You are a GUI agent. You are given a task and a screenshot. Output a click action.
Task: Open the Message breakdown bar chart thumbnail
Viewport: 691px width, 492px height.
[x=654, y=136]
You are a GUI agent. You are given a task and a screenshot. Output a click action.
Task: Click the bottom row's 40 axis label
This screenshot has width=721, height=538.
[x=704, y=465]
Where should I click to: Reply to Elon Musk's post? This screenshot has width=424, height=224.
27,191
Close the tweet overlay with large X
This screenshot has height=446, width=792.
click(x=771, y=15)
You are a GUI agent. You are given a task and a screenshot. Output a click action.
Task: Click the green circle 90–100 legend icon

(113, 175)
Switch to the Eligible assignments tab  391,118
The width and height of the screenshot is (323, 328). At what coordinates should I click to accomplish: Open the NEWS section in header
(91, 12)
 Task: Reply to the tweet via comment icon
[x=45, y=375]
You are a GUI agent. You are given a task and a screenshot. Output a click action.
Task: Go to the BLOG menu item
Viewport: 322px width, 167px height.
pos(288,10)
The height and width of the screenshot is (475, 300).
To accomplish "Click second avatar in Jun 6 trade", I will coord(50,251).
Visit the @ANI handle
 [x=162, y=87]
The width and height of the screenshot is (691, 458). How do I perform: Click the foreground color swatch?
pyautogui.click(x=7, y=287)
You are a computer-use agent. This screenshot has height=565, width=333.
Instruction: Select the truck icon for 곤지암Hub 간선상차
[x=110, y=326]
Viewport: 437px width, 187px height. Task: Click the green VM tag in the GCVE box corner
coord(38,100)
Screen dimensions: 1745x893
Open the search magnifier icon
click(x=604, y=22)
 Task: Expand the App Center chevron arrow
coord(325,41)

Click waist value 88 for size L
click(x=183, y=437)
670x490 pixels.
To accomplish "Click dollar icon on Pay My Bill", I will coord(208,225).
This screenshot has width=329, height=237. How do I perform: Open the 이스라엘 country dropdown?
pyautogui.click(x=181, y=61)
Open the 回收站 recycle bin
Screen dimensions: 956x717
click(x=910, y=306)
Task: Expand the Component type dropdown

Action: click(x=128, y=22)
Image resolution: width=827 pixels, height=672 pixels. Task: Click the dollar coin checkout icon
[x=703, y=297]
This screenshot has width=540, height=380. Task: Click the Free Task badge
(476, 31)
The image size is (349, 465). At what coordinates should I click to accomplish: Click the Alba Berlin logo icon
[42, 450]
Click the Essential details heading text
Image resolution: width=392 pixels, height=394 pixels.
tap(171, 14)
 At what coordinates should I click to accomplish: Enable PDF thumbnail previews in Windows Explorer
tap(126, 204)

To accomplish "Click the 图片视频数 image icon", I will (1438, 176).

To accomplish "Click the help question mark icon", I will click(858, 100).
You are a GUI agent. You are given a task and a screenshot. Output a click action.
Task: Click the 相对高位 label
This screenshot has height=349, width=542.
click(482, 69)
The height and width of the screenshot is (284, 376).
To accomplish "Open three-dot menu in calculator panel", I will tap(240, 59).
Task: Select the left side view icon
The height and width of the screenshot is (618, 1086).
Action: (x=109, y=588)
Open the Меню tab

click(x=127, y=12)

Exercise directions:
Set down the data once more, exactly as shown above.

Written answer:
You are a GUI agent. You are given a task and a screenshot. Output a click action.
Task: Open the Message breakdown bar chart thumbnail
Viewport: 691px width, 492px height.
[x=654, y=136]
You are a GUI agent. You are given a task and a screenshot. Output a click action.
Task: Click the bottom row's 40 axis label
This screenshot has width=721, height=538.
[x=704, y=465]
Where should I click to: Reply to Elon Musk's post? This screenshot has width=424, height=224.
27,191
Close the tweet overlay with large X
This screenshot has height=446, width=792.
click(x=771, y=15)
You are a GUI agent. You are given a task and a screenshot. Output a click action.
Task: Click the green circle 90–100 legend icon

(113, 175)
Switch to the Eligible assignments tab  391,118
The width and height of the screenshot is (323, 328). At what coordinates should I click to accomplish: Open the NEWS section in header
(91, 12)
 Task: Reply to the tweet via comment icon
[x=45, y=375]
You are a GUI agent. You are given a task and a screenshot. Output a click action.
Task: Go to the BLOG menu item
Viewport: 322px width, 167px height.
pos(288,10)
The height and width of the screenshot is (475, 300).
To accomplish "Click second avatar in Jun 6 trade", I will coord(50,251).
Visit the @ANI handle
 [x=162, y=87]
The width and height of the screenshot is (691, 458). How do I perform: Click the foreground color swatch?
pyautogui.click(x=7, y=287)
You are a computer-use agent. This screenshot has height=565, width=333.
Instruction: Select the truck icon for 곤지암Hub 간선상차
[x=110, y=326]
Viewport: 437px width, 187px height. Task: Click the green VM tag in the GCVE box corner
coord(38,100)
Screen dimensions: 1745x893
Open the search magnifier icon
click(x=604, y=22)
 Task: Expand the App Center chevron arrow
coord(325,41)

Click waist value 88 for size L
click(x=183, y=437)
670x490 pixels.
To accomplish "Click dollar icon on Pay My Bill", I will coord(208,225).
This screenshot has width=329, height=237. How do I perform: Open the 이스라엘 country dropdown?
pyautogui.click(x=181, y=61)
Open the 回收站 recycle bin
Screen dimensions: 956x717
click(x=910, y=306)
Task: Expand the Component type dropdown

Action: click(x=128, y=22)
Image resolution: width=827 pixels, height=672 pixels. Task: Click the dollar coin checkout icon
[x=703, y=297]
This screenshot has width=540, height=380. Task: Click the Free Task badge
(476, 31)
The image size is (349, 465). At what coordinates should I click to accomplish: Click the Alba Berlin logo icon
[42, 450]
Click the Essential details heading text
Image resolution: width=392 pixels, height=394 pixels.
tap(171, 14)
 At what coordinates should I click to accomplish: Enable PDF thumbnail previews in Windows Explorer
tap(126, 204)

To accomplish "Click the 图片视频数 image icon", I will (1438, 176).

To accomplish "Click the help question mark icon", I will click(858, 100).
You are a GUI agent. You are given a task and a screenshot. Output a click action.
Task: Click the 相对高位 label
This screenshot has height=349, width=542.
click(482, 69)
The height and width of the screenshot is (284, 376).
To accomplish "Open three-dot menu in calculator panel", I will tap(240, 59).
Task: Select the left side view icon
The height and width of the screenshot is (618, 1086).
Action: (x=109, y=588)
Open the Меню tab

click(x=127, y=12)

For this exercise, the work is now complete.